▶ _Lesetext_
►

Eigentlich habe ich erst so spät darüber nachgedacht, dass ich es mir fast sparen wollte, darüber zu schreiben: Ja, die Musikzeitschrift „Spex“ wird nie mehr so sein wie sie war. Sie zieht zieht von Köln nach Berlin, sie erhält ein neues Redaktionsteam, sie wird nicht mehr monatlich, sondern nur mehr zweimonatlich erscheinen. Sie ist in einer finanziellen Krise und das soll sie retten. So weit, so Alltag im Magazingeschäft.
Doch für „Spex“ ist das wohl, so finden viele da draußen, der Anfang vom endgültigen Ende (Siehe hier, hier und hier). Das Blatt hatte früher einmal so etwas wie Diskurs-Hoheit über Popmusik. Das war mal spannend, mal unterträglich verkopft, mal einfach nur Mist. Und es war gut so.
Nun führt dieser Umzug zu einer Aufregung in diversen Foren, zu gegenseitiger Haß-Bekundung, zu Beschimpfung. Und das ist befremdlich. Denn „Spex“ hatte seine Meinungsführerschaft ohnehin schon lange aufgegeben. Mit der fast krankhaften Fixierung auf blasse Briten in engen Hosen vergaß sie die Suche nach Alternativen, die im Pop hinter jeder Hausecke entdeckt werden müssen, weil sonst das ganze System langweilig wird. Mit avantgardistischen Layout-Ideen sah das zwar alles toll aus, aber kaschierte trotzdem nur mauen Inhalt.

◄

▶ _Vorliegende Daten_
►

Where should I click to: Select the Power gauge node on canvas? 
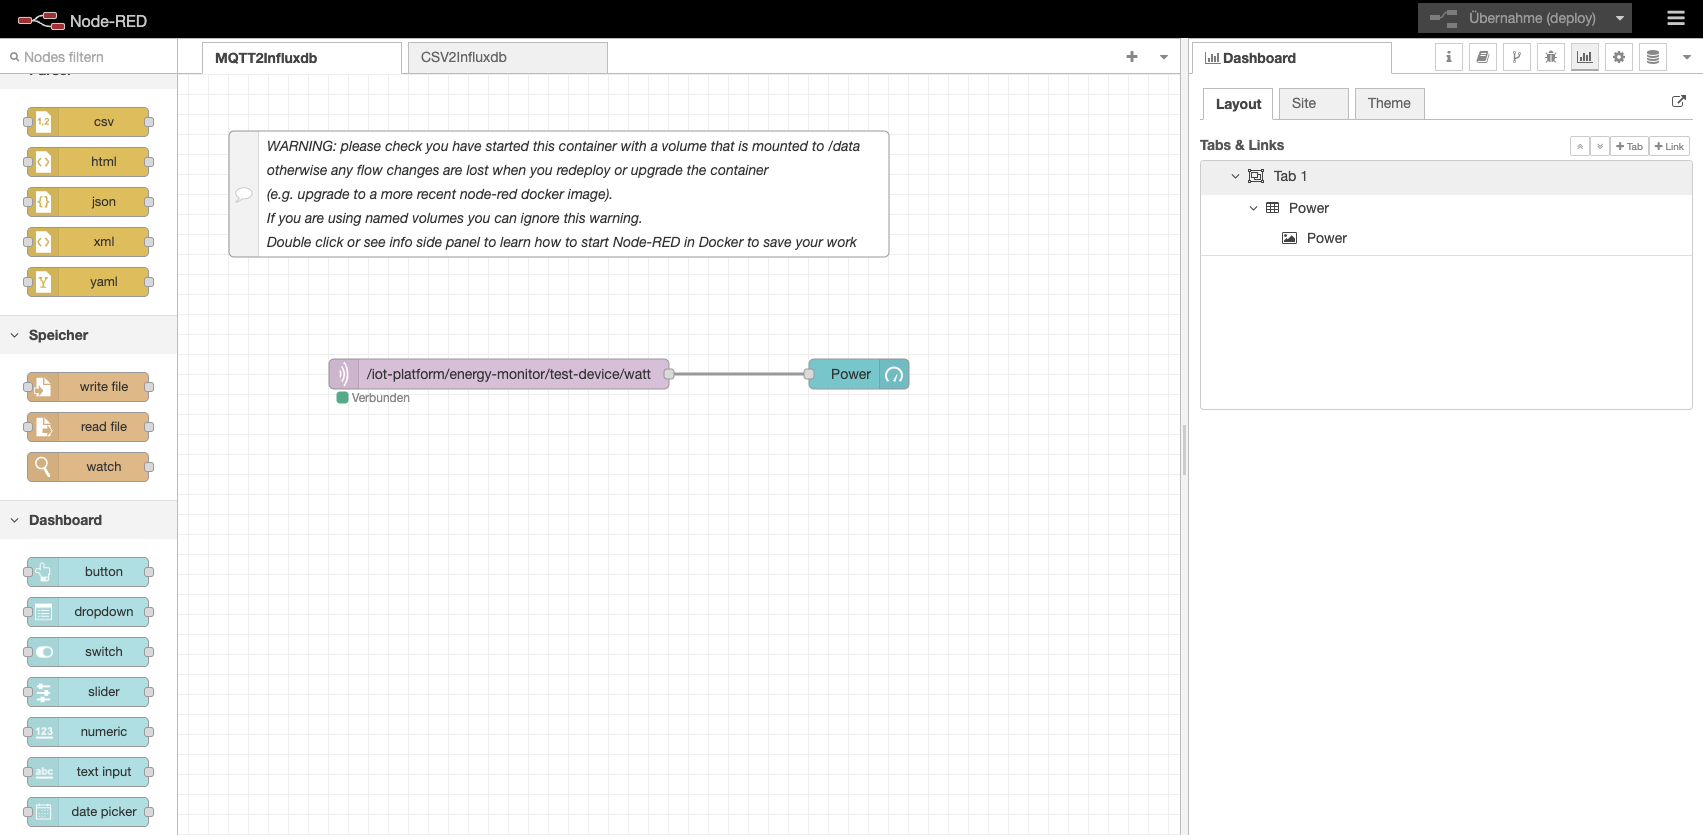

◄

▶ _Übungen_
[a] Beantworte mithilfe des Textes über die Musikzeitschrift „Spex“: Von welcher Stadt in welche Stadt zieht die Zeitschrift um?
[b] Setze den Text über die Musikzeitschrift „Spex“ nach seinem letzten Satz fort.

▶ _Lösungen_
[a] Sie zieht von Köln nach Berlin.

[b]
Weil ich in den nächsten Wochen umziehen werde und davor mein Zeitschriftenarchiv ausmiste (genauer gesagt: Ich werfe alles weg und vergeude vorher viel Zeit damit, darin zu blättern), habe ich auch alte „Spex“-Hefte in die Hand genommen. Melancholie verspüre ich dabei keine, weil ich nie passionierter – also regelmäßiger – Leser war. Eher pflichtbewusster, weil es eben sein musste, auch das zu lesen. Diese Interviews mit elfzeiligen Fragen, auf die ein verschlafener Songwriter dann mit „Vielleicht“ antwortete. Diese Rezensionen, die immer „Ich! Ich! Ich!“ schrien. Die verkrampfte Suche nach Relevanz überall, jedes Riff gleich Gesellschaftspolitik, jeder Beat gleich Revolution, jeder Ton gleich Hirn. Und nirgendwo Eier. Nein, das mochte ich eigentlich nie.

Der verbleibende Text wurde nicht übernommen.